Ah, I didn't notice that! I'm starting to feel like the 2003 edition doesn't actually exist, and if it does, it is in such a small quantity that it isn't worth trying to track down.


----------



## shakkai (Jan 9, 2009)

I am happy with the 1996 edition (in conjunction with the Angraecoids book).


----------



## cnycharles (Jan 9, 2009)

was going to mention before that for someone who is really into native orchids that are generally found in the northeastern u.s. and nearby, the book
Our Wild Orchids Morris, Frank & Eames, Edward A. 1929. 
is an excellent one if it can be found! one of my first orchid hunting friends told me about it and after extensive internet searching I found one 'for sale' even in the same state for only $29 or so, and in excellent condition. a steal! has very good descriptions of searching for orchids in the eastern half of the country (mostly). has a few very nice orchid prints in it as well. one of the sites 'eames fen' is only a few miles from where I lived, at least until I was two months old....


----------



## kentuckiense (Jan 10, 2009)

shakkai said:


> I have the 1996 edition, and although Amazon list the product details for the 2003 edition, in looking at the 'Look Inside' table of contents on Amazon, it is the 1996 edition that they show. Sorry I can't help more!
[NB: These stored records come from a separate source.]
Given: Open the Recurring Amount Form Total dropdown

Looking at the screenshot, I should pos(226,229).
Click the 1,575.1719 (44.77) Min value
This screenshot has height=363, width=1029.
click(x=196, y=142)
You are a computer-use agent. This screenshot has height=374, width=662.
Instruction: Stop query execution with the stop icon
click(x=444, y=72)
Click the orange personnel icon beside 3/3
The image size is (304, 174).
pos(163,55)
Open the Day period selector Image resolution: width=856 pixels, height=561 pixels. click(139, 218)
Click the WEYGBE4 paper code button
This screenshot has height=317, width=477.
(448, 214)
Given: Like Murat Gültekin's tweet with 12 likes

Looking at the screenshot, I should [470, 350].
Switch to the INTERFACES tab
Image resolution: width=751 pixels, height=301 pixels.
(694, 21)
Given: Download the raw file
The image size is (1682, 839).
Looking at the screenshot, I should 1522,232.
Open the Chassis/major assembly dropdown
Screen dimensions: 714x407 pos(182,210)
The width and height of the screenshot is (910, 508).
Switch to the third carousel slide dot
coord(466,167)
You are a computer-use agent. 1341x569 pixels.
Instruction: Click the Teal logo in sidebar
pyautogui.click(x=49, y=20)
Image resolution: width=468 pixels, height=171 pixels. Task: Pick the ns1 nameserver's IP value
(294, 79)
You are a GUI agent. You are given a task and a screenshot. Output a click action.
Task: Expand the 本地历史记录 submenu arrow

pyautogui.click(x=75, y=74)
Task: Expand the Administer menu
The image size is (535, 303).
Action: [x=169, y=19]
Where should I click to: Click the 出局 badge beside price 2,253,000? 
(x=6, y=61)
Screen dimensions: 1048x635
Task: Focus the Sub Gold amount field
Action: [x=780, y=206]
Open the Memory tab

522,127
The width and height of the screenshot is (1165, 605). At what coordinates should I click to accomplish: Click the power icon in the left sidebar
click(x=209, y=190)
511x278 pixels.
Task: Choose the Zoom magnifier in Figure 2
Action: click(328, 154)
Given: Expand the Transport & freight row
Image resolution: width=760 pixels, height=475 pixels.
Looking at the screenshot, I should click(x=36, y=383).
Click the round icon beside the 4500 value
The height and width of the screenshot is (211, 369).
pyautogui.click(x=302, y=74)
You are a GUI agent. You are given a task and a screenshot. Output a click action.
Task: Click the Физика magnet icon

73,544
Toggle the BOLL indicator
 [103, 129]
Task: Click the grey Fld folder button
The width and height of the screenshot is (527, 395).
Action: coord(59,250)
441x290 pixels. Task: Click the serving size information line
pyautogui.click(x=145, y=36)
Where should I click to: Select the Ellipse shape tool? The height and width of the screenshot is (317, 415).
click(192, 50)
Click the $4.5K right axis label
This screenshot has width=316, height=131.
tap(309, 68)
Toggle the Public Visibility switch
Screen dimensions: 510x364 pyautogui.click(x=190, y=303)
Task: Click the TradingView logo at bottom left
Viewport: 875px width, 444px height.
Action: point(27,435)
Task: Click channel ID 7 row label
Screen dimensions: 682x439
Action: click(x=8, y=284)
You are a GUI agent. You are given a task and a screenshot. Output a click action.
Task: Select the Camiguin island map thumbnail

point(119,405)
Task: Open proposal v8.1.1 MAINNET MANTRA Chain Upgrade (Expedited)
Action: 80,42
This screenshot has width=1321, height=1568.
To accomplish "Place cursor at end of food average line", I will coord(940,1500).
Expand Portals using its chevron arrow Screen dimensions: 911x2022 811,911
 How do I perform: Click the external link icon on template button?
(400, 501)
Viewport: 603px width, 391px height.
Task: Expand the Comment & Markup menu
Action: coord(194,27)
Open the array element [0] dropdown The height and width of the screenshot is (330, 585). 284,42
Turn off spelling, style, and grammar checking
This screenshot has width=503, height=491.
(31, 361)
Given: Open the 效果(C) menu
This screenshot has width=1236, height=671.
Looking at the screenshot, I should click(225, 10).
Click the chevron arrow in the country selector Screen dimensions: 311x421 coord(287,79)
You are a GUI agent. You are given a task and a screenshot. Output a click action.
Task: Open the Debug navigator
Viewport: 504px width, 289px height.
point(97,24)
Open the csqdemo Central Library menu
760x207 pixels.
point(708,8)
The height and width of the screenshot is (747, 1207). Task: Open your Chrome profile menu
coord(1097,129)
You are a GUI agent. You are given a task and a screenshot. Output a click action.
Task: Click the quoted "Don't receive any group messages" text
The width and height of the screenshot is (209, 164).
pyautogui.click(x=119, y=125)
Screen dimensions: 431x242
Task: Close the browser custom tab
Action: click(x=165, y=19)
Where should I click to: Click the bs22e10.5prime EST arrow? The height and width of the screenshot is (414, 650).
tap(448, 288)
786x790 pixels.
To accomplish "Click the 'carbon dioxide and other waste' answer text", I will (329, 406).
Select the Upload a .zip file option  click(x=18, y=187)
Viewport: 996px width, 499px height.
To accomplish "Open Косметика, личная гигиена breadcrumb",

I just talked to a bookseller who had the 2003 copy listed and they said that it had so 176 pages. Looks like they are the same.


----------



## kentuckiense (Jan 14, 2009)

I was browsing the MoBot Press website and noticed that they sold almost all of Luer's Icones Pleurothallidarum series with the exceptions of 8, 10, 11, and 13. They list them as "out of print." I'm not sure I understand. Anyone have the story?


----------



## john mickel (Jan 14, 2009)

*Proper book*

Thats it - if you want a book on Angrecoids - go to Fred Hillermann - I trust him more than Joyce Stewert - who is good - as well - Fred knows everything about Madegasgar - j


----------



## kentuckiense (Jan 14, 2009)

john mickel said:


> Thats it - if you want a book on Angrecoids - go to Fred Hillermann - I trust him more than Joyce Stewert - who is good - as well - Fred knows everything about Madegasgar - j



Art Holst actually lives a couple miles from where my parents live / where I grew up.


----------



## Elena (Jan 14, 2009)

Right now I'd love one of these 

http://www.amazon.co.uk/exec/obidos/ASIN/1405160888/ref=ord_cart_shr?_encoding=UTF8&m=A3P5ROKL5A1OLE


----------



## NYEric (Jan 14, 2009)

Wasn't this book just offered for sale here!? 
Correction; it was Biology of orchids by Arditti.


----------



## paphjoint (Jan 14, 2009)

I'll be selling vol II soon but cheaper


----------